Equity in losses of the local limited partnerships is recognized in the
financial statements until the related investments account is reduced to a zero
balance. Losses incurred after the investments account is reduced to zero are
not recognized. If the Local Limited Partnerships report net income in future
years, the Partnership will resume applying the equity method only after its
share of such net income equals the share of net losses not recognized during
the period(s) the equity method was suspended.
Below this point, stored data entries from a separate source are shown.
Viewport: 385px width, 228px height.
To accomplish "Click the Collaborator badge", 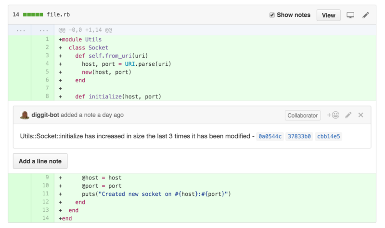I will 303,115.
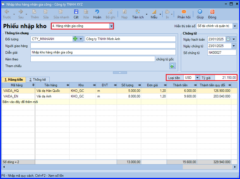Click the Mẫu template icon
The height and width of the screenshot is (179, 240).
tap(154, 12)
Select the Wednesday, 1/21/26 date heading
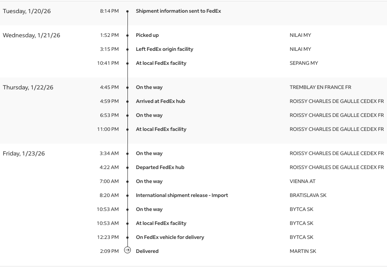 [x=31, y=35]
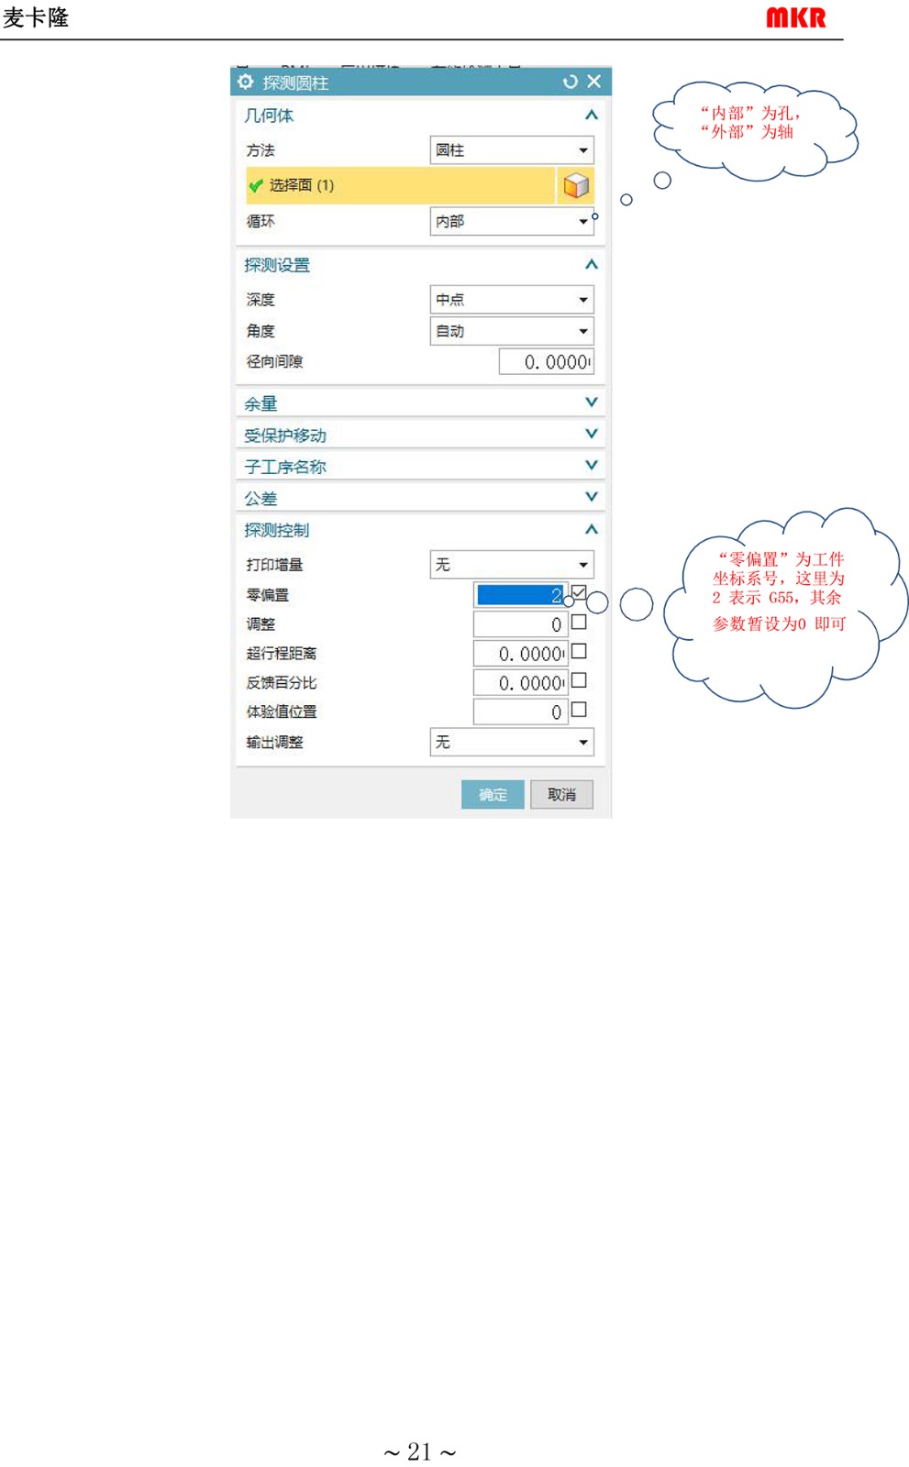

Distributions received by limited partners are accounted for as a reduction of
the investment balance. Distributions received after the investment has reached
zero are recognized as income.

8



WNC CALIFORNIA HOUSING TAX CREDITS, L.P.
(A California Limited Partnership)

NOTES TO FINANCIAL STATEMENTS
For the Quarter Ended September 30, 2002
(unaudited)

NOTE 2 - INVESTMENTS IN LIMITED PARTNERSHIPS, continued
- -------------------------------------------------------

Following is a summary of the equity method activity of the investments in Local
Limited Partnerships for the periods presented:



For the Six Months Ended For the Year Ended
September 30, 2002 March 31, 2002
-------------------------- ---------------------


Investments per balance sheet,
beginning of period $ 600,843 $ 809,249
Equity in losses of limited
partnerships (64,867) (201,095)

Distributions received (3,166) (2,749)
Amortization of paid
acquisition fees and costs (2,712) (4,562)
-------------------------- ---------------------
Investments per balance sheet,
end of period $ 530,098 $ 600,843
========================== =====================




Selected financial information for the six months ended September 30, 2002 and
2001 from the unaudited combined condensed financial statements of the limited
partnerships in which the partnership has invested is as follows:




COMBINED CONDENSED STATEMENTS OF OPERATIONS

2002 2001
--------------------- --------------------


Revenues $ 968,000 $ 945,000
--------------------- --------------------

Expenses
Interest expense 193,000 198,000
Depreciation & amortization 318,000 312,000

Operating expenses 697,000 668,000
--------------------- --------------------
Total expenses 1,208,000 1,178,000
--------------------- --------------------

Net loss $ (240,000) $ (233,000)
===================== ====================
Net loss allocable to the Partnership $ (237,000) $ (230,000)
===================== ====================
Net loss recorded by the Partnership $ (65,000) $ (114,000)
===================== ====================


9



WNC CALIFORNIA HOUSING TAX CREDITS, L.P.
(A California Limited Partnership)

NOTES TO FINANCIAL STATEMENTS
For the Quarter Ended September 30, 2002
(unaudited)


NOTE 2 - INVESTMENTS IN LIMITED PARTNERSHIPS, continued
- -------------------------------------------------------

Certain Local Limited Partnerships have incurred significant operating losses
and have working capital deficiencies. In the event these Local Limited
Partnerships continue to incur significant operating losses, additional capital
contributions by the Partnership and/or the Local General Partners may be
required to sustain operations of such Local Limited Partnerships. If additional
capital contributions are not made when they are required, the Partnership's
investments in certain of such Local Limited Partnerships could be impaired, and
the loss and recapture of the related tax credits could occur.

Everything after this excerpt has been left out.